All these years while my son was growing up, I feel blessed enough to have a supportive husband . Despite everything that threatened to bog me down, I started looking for answers to questions that lead to even more questions . This time it was no longer a question of pride or denial. I swallowed my pride and approached friends /family members and asked them to tell me if they knew of anyone who had “recovered” from their autism. I recall practically calling and knocking on strangers’ doors asking for help, advice, anything that I could do to help my son get better. It was time to act and move- this is our child we were talking about, not the textbook listing of behavioral issues our doctor had described.
There is a famous poem I often recall when I think of how our journey with our son started. I would like to share it with you. It is the poem called “Welcome to Holland”.
WELCOME TO HOLLAND
I am often asked to describe
the experience of raising a child with a disability
to try to help people who have not shared
that unique experience to understand it,
to imagine how it would feel.
It’s like this……
When you’re going to have a baby,
it’s like planning a fabulous vacation trip – to Italy.
You buy a bunch of guide books and make your wonderful plans.
The Coliseum. The Michelangelo David. The gondolas in Venice.
You may learn some handy phrases in Italian. It’s all very exciting.
After months of eager anticipation, the day finally arrives.
You pack your bags and off you go.
Several hours later, the plane lands.
The stewardess comes in and says,
“Welcome to Holland.”
“Holland?!?” you say. “What do you mean Holland??
I signed up for Italy! I’m supposed to be in Italy.
All my life I’ve dreamed of going to Italy.”
But there’s been a change in the flight plan.
They’ve landed in Holland and there you must stay.
The important thing is that they haven’t taken you
to a horrible, disgusting, filthy place,
full ofpestilence, famine and disease.
It’s just a different place.
So you must go out and buy new guide books.

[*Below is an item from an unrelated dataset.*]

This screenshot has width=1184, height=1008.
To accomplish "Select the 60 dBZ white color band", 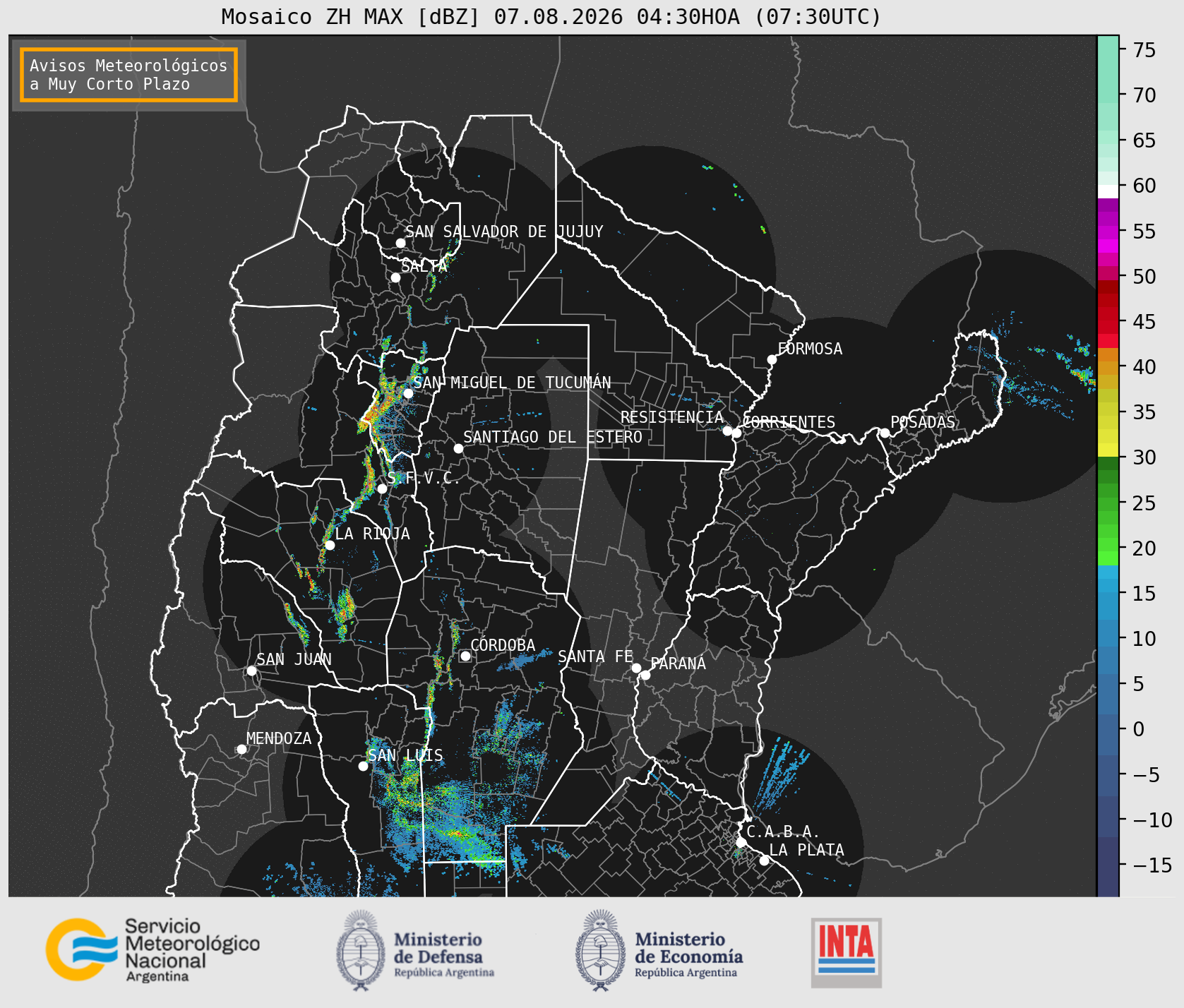I will click(1108, 191).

And you must learn a whole new language.
And you will meet a whole new group of people
you would never have met.
It’s just a different place.
It’s slower-paced than Italy, less flashy than Italy.

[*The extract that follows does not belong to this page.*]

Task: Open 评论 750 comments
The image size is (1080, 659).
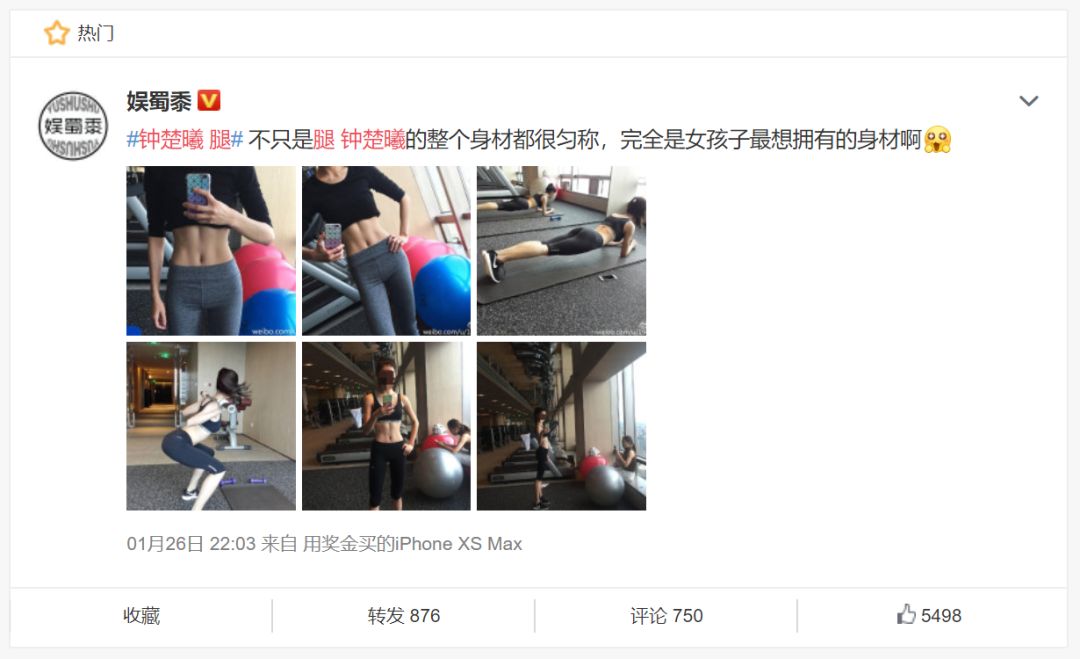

But after you’ve been there for a while
and you catch your breath, you look around….
and you begin to notice that Holland has windmills….
and Holland has tulips.
Holland even has Rembrandts.
But everyone you know is busy coming and going from Italy…
and they’re all bragging about
what a wonderful time they had there.
And for the rest of your life, you will say
“Yes, that’s where I was supposed to go.
That’s what I had planned.”
And the pain of that will never, ever, ever, ever go away…

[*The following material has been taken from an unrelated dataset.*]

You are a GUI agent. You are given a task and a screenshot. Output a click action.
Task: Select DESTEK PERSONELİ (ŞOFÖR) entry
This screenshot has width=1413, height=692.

because the loss of that dream is a very very significant loss.
But… if you spend your life
mourning the fact that you didn’t get to Italy,
you may never be free to
enjoy the very special, the very lovely things …
So if you are reading this because you have just found out that you have a child with autism, I bid you “Welcome to Holland.” Like me, you will learn to deeply appreciate the significance of your child’s first crawl, ( children like mine who do not crawl during the baby stage are children who often experience developmental delays), savor the fleeting glances he gives you, and rejoice at the milestones that he does achieve. This is not the end, but the beginning of your family’s journey.